As companies continue learning and refining their use of XBRL, technology is advancing to enable XBRL-like tagging much deeper in the books and records.

A subgroup of the American Institute of Certified Public Accountants has developed a data standard for the general ledger and the accounts receivable ledger, and plans to develop more subledger data standards. The primary objective is to make auditing more effective and efficient, but the potential benefits are far greater, says Amy Pawlicki, director of business reporting assurance and advisory services at the AICPA. “UItimately, the goal is to have technology get to a place where you can automate lots of different cool analytics for purposes of external audit, internal audit, management, you name it,” she says.

The project is an undertaking of the Assurance Services Executive Committee of the AICPA. The committee's Emerging Assurance Technologies Task Force created a working group to establish an “Audit Data Standard” that would improve the audit process. The group developed a base standard that includes information on formats for files and fields that would be used in conjunction with each audit data standard document. Then it developed data standards for the general ledger and the accounts receivable subledger. Those data standards are final and ready for use, says Pawlicki, although they will be modified as necessary as companies use them and provide continued feedback.

“XBRL is a data standard, a format for tagging information in a common electronic format so different machines can all read and consume it,” says Pawlicki. “This is the same thing, but this is for information that's much further back in the reporting supply chain at a company. It starts at the bottom with the general ledger and subledger accounts, and then all of that rolls up to external financial reporting.”

When auditors arrive at a company to begin their work, they typically spend a great deal of time gathering data from different systems and normalizing it, or putting it into a common format, Pawlicki says. Standardizing data at a more granular level would save that step, she says. It would also prove useful inside the company for internal audit and for general management and decision-making within the business. “Eventually, companies will want and will see the value in being able to connect the dots and have their XBRL data flow through their system and automatically roll up to their external financial reporting,” she says.

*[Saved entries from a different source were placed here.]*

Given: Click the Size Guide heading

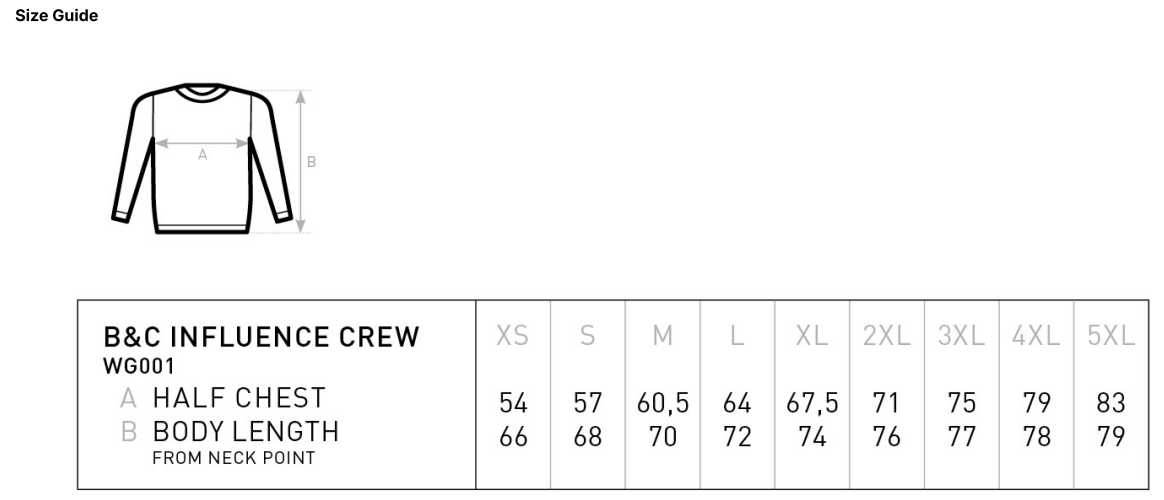Looking at the screenshot, I should point(56,16).
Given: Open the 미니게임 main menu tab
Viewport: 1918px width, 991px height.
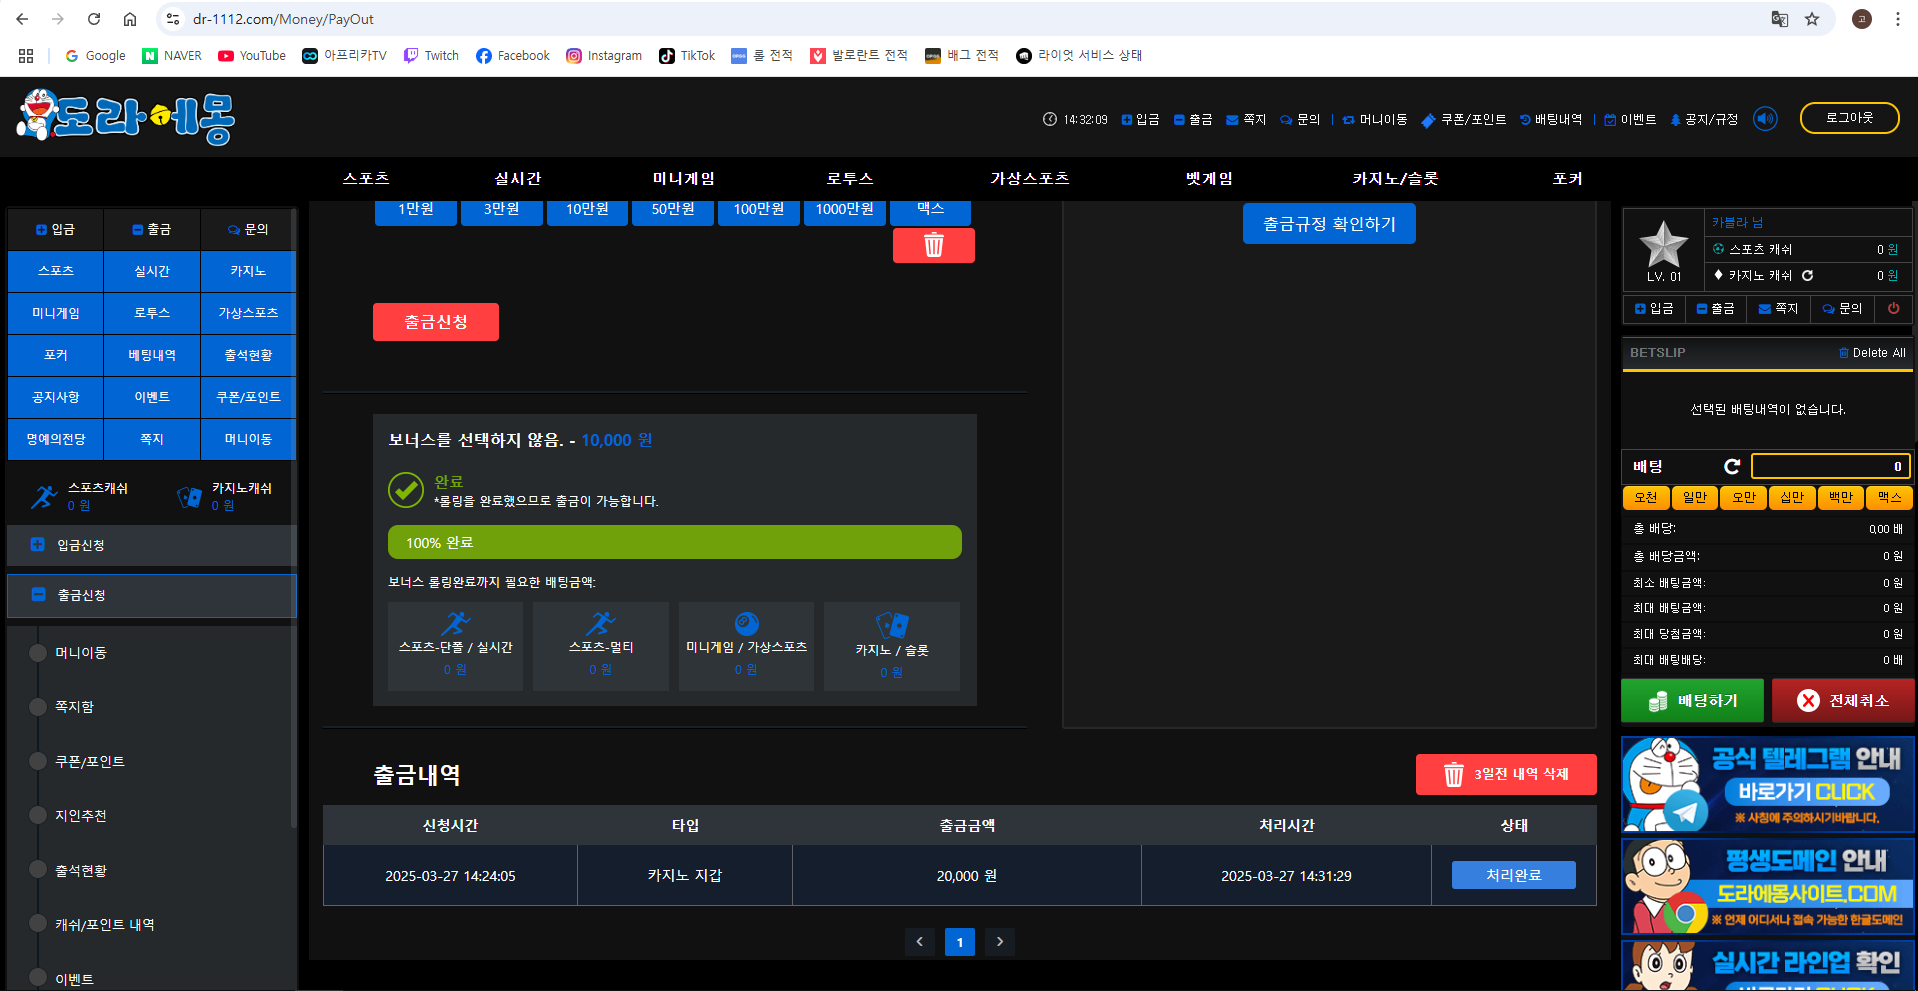Looking at the screenshot, I should pyautogui.click(x=684, y=178).
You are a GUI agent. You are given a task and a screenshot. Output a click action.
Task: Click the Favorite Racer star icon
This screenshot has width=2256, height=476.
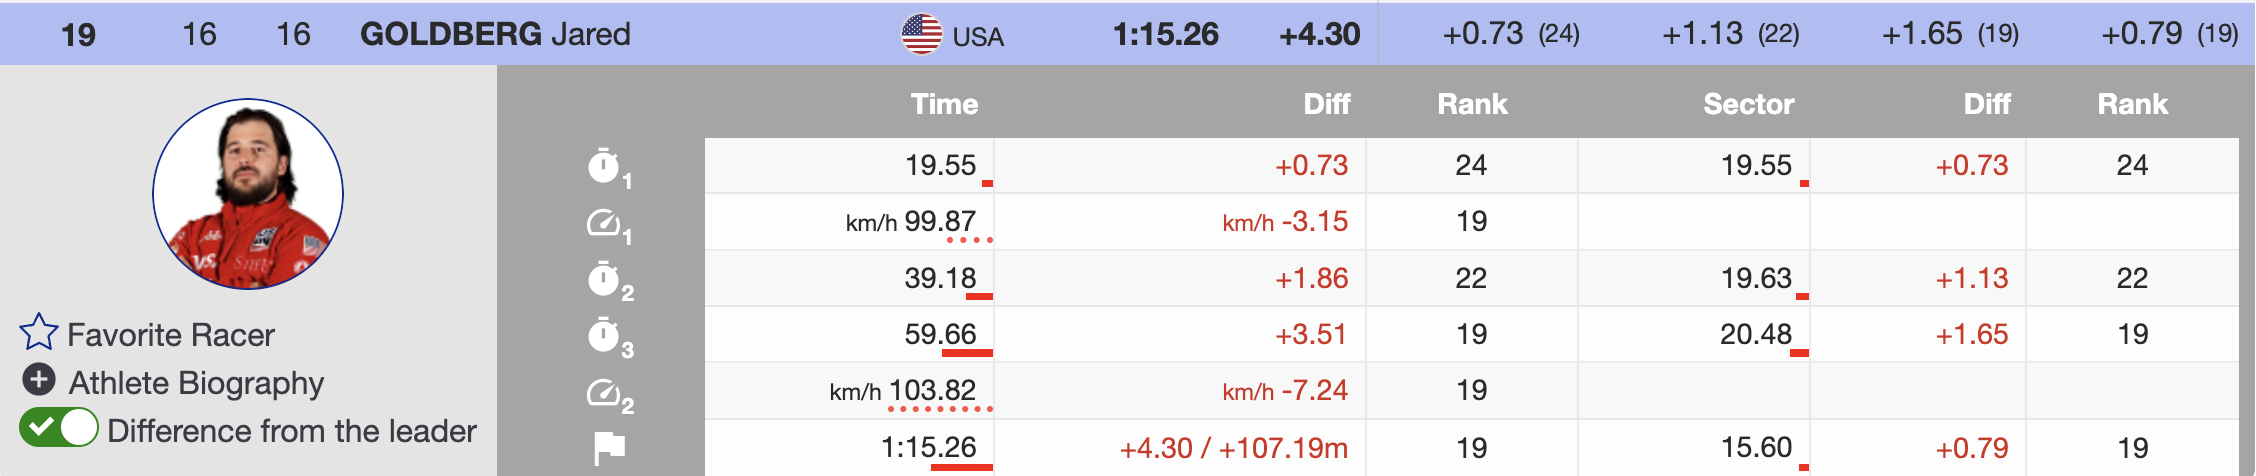pyautogui.click(x=39, y=333)
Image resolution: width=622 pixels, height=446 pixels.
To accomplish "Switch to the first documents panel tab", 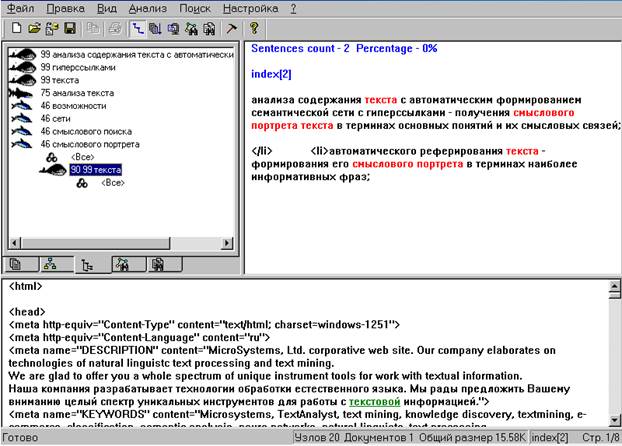I will pyautogui.click(x=16, y=265).
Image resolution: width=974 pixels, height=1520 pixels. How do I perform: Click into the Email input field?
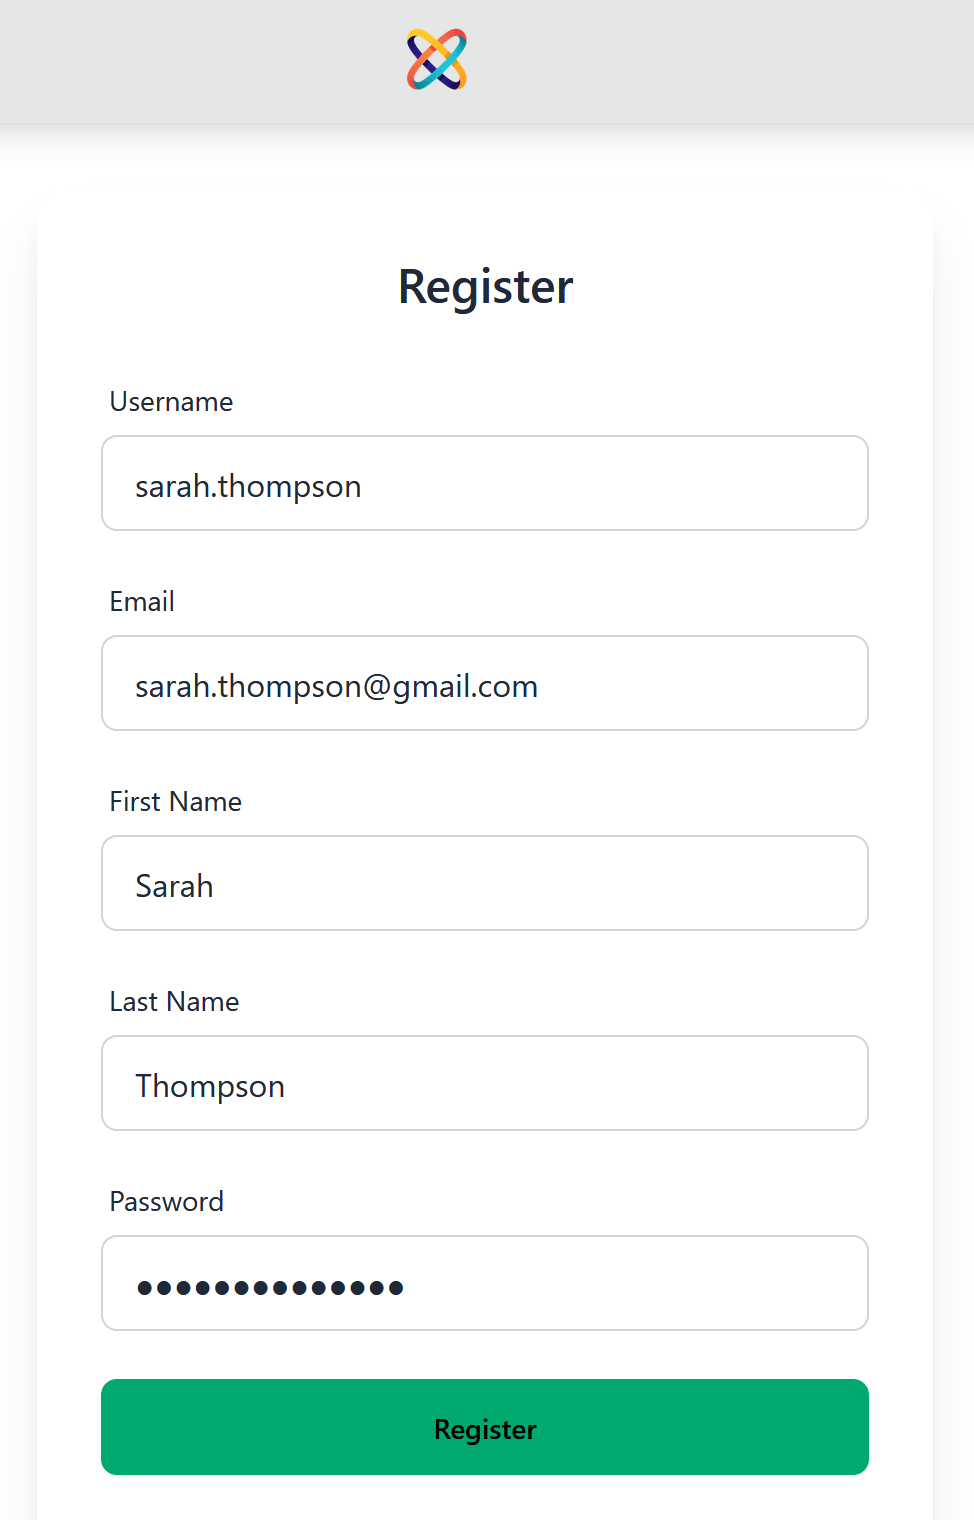point(700,684)
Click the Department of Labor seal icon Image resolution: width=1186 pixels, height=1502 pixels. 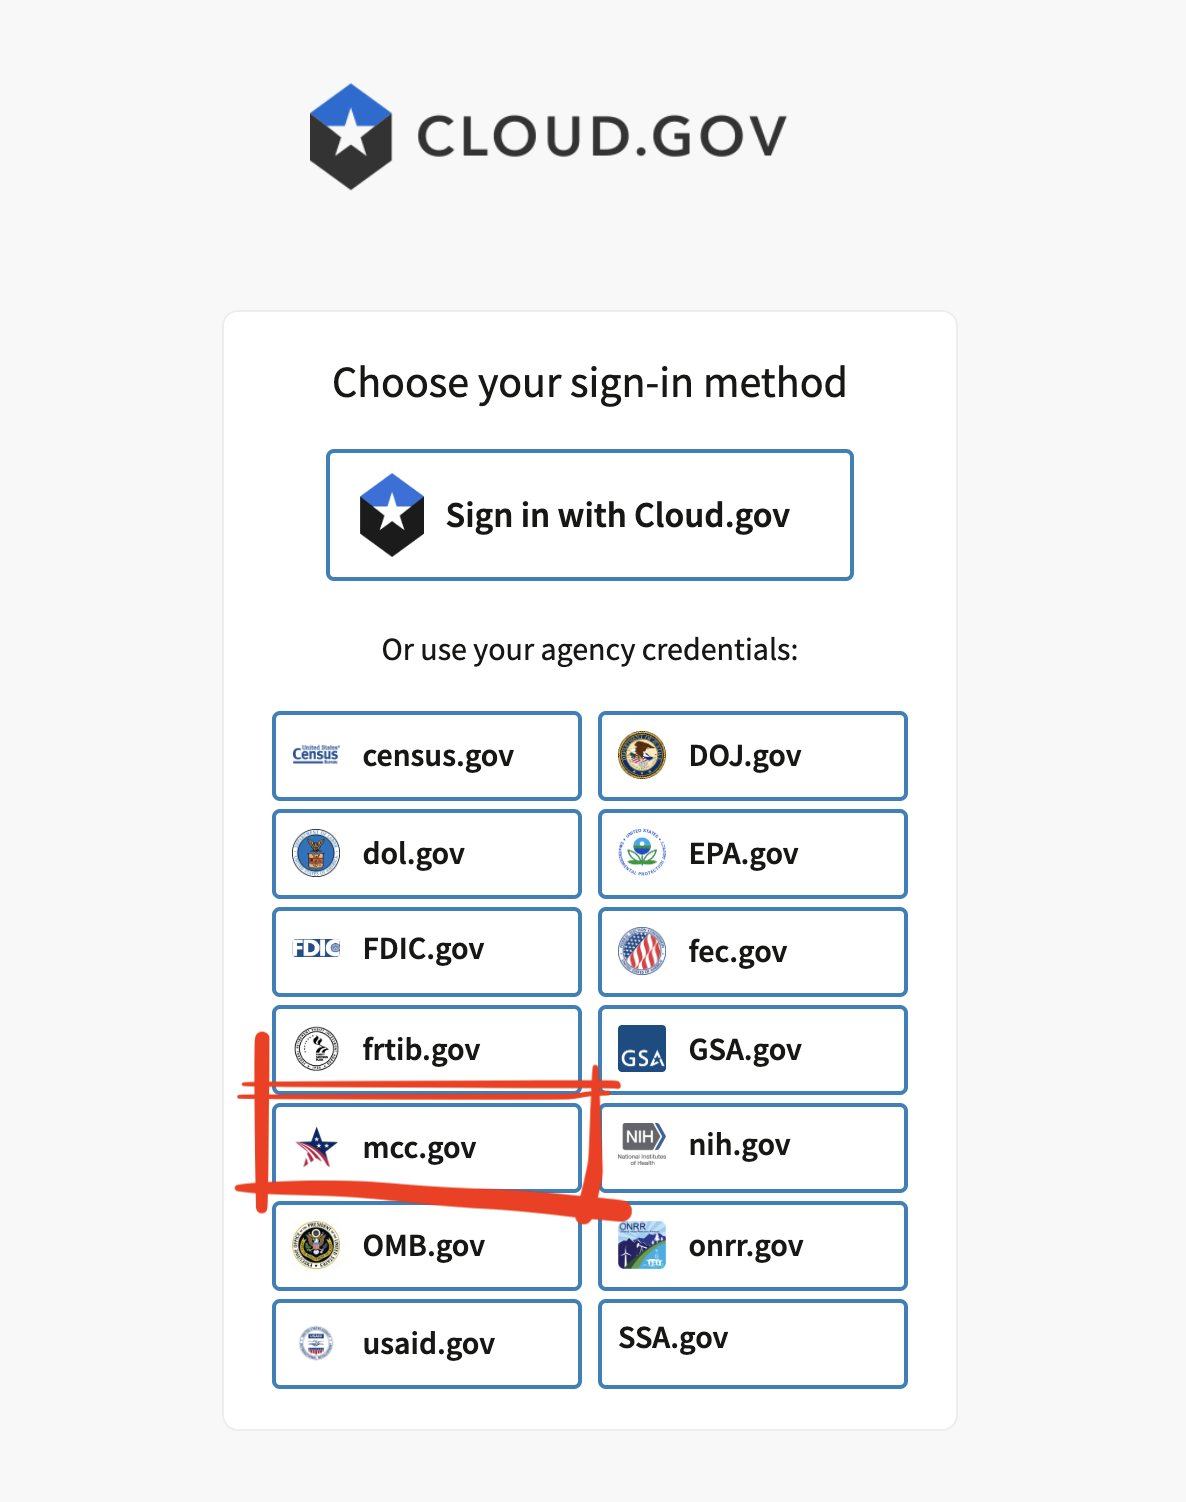coord(316,853)
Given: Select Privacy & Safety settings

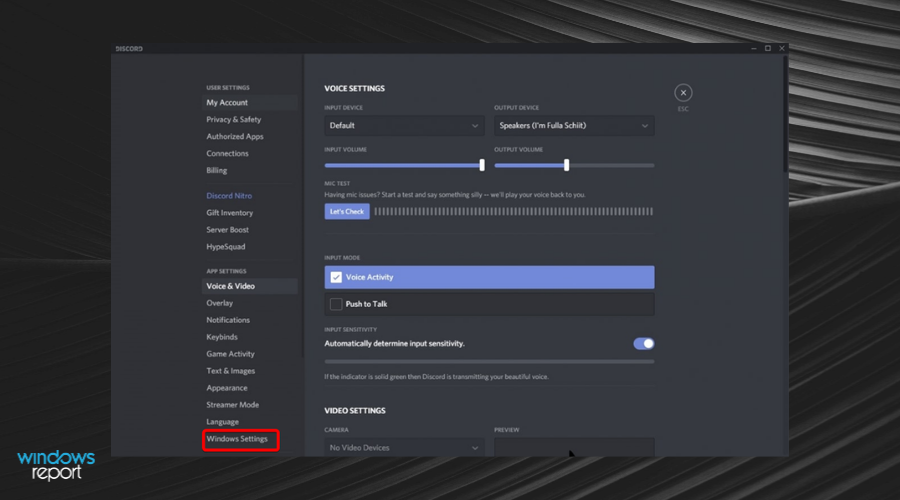Looking at the screenshot, I should click(x=234, y=120).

The standards are not required by any regulatory entity, and the AICPA has not established them as requirements for the profession either, says Pawlicki. Still, “I'd think companies would want to have access to their own data in a consistent format,” she says. “Companies spend a lot of time gathering data in different systems and formats and normalizing it. That gets in the way of doing meaningful analysis.”

The working group will continue developing data standards for other subledgers. Procurement, order to cash and a number of others are on the agenda, says Pawlicki.